● **Try it**
Every line from the one holding "You are a GUI" through the last line of the records must be retyped exactly, and no other line or picture may appear in the copy.

※ ※ ※

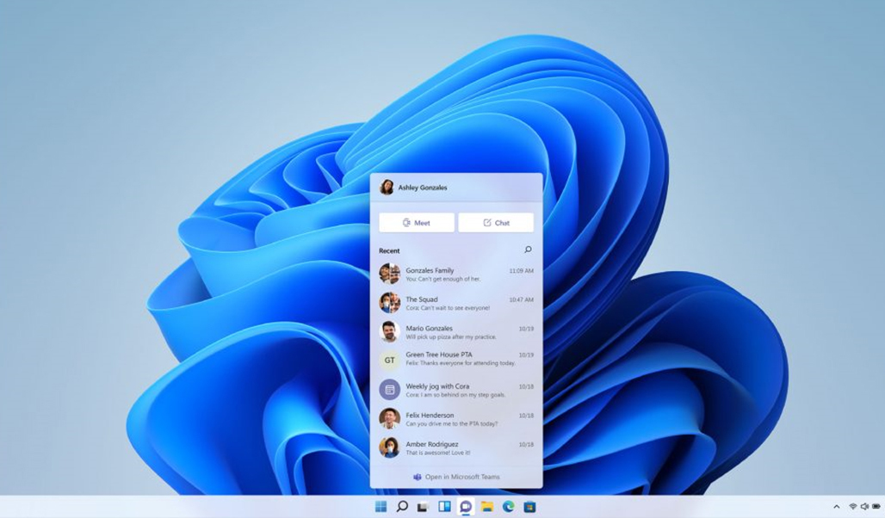Click the Green Tree House PTA avatar
The height and width of the screenshot is (518, 885).
tap(389, 361)
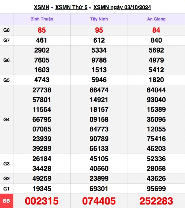Screen dimensions: 185x208
Task: Click An Giang G2 number 43626
Action: (156, 178)
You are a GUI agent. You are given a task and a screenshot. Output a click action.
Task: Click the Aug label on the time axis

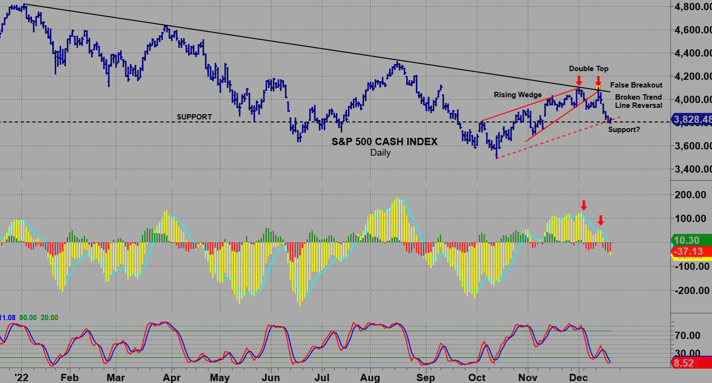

※ ※ ※

● **Written answer**
You are a GUI agent. You are given a task and a screenshot. Output a click action.
Task: Click the Aug label on the time axis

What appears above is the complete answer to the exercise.